You spend some time with your preschool-age daughter trying to use up all of the magnet letters on the refrigerator to spell words that she knows. Formally, you have a set of letters and you are trying to form words such that each letter is used exactly once and all of the words collectively use all of the letters. Prove that this problem is NP-complete.
I thought that showing Set Packing $\le_p$ Using Up All Letters would be sufficient to show that the problem is NP-Complete. However, I'm having some trouble showing that if we have a set packing instance, then this implies there is a Using Up All Letters instance.
So suppose we have a Set Packing instance defined in the sense of the Wikipedia article. How does this show that there is an equivalent Using Up All Letters instance?
I know how to go in the reverse direction: suppose we have a Using Up All Letters instance, then we know this is also a Set Packing instance merely by how the problem of Using Up All Letters is defined (the universe is all of the letters, and the set of words that "covers" the universe is disjoint by definition).

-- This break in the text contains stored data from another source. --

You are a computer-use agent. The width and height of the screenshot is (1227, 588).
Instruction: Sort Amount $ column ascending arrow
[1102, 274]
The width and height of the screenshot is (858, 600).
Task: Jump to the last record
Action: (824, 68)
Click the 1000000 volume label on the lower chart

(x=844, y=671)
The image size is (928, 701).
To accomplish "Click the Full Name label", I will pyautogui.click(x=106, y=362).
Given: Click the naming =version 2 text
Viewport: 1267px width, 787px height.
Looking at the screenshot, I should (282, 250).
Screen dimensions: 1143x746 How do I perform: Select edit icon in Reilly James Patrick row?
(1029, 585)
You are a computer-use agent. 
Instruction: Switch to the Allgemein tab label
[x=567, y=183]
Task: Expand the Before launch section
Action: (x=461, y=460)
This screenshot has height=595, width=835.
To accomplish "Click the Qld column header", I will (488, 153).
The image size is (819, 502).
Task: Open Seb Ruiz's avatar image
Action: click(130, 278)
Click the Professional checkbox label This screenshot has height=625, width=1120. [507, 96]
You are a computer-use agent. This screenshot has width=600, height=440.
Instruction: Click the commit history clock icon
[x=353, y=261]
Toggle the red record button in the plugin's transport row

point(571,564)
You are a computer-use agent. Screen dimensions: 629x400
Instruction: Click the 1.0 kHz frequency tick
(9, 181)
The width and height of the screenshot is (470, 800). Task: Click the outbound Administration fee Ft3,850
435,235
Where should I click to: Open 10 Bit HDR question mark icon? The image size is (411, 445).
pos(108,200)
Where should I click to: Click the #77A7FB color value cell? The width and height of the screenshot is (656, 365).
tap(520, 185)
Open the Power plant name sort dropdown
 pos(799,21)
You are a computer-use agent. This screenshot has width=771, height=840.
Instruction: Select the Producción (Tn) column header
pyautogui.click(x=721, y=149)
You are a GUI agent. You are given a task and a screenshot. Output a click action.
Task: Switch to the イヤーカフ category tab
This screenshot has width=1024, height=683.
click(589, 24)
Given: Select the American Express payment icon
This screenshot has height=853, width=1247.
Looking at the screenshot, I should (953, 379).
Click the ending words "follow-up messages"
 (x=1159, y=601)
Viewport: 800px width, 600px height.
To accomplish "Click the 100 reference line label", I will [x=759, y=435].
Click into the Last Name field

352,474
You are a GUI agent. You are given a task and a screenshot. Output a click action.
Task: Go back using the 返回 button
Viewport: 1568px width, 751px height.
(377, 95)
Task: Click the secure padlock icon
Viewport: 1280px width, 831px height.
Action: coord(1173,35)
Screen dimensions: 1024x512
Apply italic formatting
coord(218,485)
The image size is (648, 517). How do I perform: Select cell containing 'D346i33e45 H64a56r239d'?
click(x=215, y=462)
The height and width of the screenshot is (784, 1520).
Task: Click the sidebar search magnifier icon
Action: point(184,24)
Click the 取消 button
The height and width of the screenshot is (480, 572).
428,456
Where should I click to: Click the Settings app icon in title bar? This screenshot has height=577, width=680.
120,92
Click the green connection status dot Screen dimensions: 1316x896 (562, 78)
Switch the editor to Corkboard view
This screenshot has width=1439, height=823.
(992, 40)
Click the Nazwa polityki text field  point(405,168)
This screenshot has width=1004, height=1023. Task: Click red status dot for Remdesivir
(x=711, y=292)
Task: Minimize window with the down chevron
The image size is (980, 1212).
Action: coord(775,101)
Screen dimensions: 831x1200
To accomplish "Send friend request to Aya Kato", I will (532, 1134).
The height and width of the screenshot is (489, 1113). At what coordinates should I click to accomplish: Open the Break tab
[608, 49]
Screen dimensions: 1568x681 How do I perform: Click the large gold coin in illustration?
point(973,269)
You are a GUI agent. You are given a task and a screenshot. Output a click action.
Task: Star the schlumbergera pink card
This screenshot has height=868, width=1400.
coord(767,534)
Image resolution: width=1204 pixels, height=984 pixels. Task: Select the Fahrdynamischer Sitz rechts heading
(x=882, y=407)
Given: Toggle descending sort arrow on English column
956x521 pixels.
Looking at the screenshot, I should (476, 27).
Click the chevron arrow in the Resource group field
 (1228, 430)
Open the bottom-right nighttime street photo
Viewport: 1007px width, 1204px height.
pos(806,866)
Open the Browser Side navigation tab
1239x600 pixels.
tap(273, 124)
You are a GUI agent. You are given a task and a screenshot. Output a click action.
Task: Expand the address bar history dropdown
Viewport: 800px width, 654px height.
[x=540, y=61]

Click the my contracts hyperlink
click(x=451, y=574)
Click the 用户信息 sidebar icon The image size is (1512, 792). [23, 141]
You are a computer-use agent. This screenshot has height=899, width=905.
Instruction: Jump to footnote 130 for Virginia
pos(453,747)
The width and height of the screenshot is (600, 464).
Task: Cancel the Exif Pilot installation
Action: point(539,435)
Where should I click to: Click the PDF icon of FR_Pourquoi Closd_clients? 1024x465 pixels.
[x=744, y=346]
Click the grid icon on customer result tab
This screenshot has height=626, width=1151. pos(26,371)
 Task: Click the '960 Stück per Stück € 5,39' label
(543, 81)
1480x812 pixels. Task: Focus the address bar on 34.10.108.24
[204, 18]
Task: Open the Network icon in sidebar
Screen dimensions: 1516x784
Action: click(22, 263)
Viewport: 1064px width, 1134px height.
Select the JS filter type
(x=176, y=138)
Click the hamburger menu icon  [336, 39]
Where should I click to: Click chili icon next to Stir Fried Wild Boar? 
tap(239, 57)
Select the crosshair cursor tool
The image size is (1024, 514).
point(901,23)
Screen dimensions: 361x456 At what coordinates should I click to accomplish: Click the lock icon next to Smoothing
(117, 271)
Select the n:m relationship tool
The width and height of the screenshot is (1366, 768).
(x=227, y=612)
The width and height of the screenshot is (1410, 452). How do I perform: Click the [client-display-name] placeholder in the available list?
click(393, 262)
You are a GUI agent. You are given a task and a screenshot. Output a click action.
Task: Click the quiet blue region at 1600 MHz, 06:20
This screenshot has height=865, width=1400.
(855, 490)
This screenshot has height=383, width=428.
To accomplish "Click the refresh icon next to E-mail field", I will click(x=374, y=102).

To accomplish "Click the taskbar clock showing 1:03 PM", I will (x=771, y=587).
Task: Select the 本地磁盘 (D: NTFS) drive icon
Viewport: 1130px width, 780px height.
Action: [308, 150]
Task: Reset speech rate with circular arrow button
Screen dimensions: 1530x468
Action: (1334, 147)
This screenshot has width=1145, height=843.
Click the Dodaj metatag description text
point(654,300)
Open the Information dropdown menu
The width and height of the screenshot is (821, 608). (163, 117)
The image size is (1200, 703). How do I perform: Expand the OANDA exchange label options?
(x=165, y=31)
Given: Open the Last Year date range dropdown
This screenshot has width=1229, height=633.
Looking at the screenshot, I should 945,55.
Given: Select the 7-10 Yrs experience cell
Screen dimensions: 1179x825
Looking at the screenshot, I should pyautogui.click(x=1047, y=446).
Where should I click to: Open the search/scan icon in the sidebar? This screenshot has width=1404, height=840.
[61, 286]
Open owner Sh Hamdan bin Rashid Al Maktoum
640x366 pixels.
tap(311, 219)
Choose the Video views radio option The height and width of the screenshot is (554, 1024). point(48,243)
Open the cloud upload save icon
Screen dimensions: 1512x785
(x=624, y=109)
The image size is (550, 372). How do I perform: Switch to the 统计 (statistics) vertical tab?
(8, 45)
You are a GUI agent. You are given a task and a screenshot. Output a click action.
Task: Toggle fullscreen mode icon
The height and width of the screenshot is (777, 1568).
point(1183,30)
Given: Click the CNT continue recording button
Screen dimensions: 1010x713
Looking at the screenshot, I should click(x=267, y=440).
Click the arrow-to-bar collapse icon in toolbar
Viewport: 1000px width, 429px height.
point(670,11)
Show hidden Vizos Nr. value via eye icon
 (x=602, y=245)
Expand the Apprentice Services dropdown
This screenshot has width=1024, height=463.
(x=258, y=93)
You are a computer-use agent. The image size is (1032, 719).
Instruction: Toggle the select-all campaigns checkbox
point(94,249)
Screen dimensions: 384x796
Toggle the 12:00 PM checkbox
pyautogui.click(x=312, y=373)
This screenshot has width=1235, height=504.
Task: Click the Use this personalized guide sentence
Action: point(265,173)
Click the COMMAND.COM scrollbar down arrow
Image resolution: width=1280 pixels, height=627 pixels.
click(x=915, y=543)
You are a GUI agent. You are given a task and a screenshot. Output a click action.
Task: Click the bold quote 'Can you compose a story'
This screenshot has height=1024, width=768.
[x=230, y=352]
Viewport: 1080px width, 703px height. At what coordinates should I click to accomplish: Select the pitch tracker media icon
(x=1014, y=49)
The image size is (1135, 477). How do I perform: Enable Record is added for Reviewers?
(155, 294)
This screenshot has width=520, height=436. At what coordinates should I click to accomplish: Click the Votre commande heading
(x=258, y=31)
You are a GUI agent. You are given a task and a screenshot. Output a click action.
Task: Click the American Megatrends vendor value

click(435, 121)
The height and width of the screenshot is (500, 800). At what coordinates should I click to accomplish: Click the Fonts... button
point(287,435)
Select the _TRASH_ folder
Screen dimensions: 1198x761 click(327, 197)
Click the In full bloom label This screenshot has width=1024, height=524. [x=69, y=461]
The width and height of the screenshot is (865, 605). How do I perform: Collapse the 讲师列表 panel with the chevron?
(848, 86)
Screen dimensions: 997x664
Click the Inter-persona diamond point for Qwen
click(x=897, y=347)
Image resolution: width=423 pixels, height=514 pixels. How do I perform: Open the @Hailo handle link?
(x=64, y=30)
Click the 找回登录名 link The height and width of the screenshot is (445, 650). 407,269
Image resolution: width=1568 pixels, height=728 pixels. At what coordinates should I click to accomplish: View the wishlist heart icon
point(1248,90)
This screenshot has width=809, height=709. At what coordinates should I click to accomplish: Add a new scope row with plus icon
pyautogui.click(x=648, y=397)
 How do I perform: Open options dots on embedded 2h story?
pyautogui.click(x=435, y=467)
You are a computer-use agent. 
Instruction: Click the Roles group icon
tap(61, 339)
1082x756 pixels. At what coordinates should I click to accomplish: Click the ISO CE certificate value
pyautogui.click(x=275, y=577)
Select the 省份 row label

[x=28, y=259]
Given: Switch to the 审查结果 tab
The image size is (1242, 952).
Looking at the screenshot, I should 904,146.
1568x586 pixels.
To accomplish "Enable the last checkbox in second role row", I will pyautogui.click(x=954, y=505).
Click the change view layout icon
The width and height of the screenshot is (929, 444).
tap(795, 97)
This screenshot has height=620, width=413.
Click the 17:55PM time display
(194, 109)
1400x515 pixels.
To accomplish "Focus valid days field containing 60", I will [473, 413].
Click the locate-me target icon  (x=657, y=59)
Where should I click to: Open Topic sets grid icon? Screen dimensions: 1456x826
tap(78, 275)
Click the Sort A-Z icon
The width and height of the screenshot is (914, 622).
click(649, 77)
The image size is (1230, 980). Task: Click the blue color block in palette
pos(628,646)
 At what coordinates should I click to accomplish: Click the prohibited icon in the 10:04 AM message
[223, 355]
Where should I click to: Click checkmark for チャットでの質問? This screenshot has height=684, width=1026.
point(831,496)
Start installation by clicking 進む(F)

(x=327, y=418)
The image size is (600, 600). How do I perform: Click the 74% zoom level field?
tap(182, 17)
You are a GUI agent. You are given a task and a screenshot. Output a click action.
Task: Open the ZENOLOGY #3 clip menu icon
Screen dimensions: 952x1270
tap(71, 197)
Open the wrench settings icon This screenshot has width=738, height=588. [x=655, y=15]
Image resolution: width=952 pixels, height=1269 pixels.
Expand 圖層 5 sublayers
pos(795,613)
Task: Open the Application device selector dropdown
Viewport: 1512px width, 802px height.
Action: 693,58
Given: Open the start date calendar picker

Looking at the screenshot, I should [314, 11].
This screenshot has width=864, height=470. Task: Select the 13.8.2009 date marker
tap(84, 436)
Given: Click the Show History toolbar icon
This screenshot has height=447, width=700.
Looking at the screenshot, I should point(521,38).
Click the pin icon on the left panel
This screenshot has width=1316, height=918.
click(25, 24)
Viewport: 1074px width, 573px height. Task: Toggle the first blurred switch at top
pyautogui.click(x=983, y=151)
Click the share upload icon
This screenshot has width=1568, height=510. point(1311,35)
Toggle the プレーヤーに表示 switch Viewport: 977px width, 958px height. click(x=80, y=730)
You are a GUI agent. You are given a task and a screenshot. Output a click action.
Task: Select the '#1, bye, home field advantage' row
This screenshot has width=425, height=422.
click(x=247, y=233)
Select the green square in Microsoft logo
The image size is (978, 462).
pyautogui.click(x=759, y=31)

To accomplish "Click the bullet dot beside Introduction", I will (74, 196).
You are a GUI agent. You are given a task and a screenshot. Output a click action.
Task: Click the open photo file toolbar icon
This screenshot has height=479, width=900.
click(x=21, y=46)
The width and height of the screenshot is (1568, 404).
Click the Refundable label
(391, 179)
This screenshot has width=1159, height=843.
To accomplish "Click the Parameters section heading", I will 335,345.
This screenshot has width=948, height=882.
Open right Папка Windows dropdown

But, again, I'm having trouble going in the other direction.
Best Answer
You don't need a reduction; the problem you describe is known as EXACT COVER and it is one of the 21 decision problems Richard Karp proved $NP$-complete in 1972.
From Wikipedia:
$X$ is the collection of letters on the refrigerator.
$S$ is the collection of words that your daughter knows that are made up of letters in $X$.
$S^*$ is a subcollection of words from $S$ that exactly cover $X$.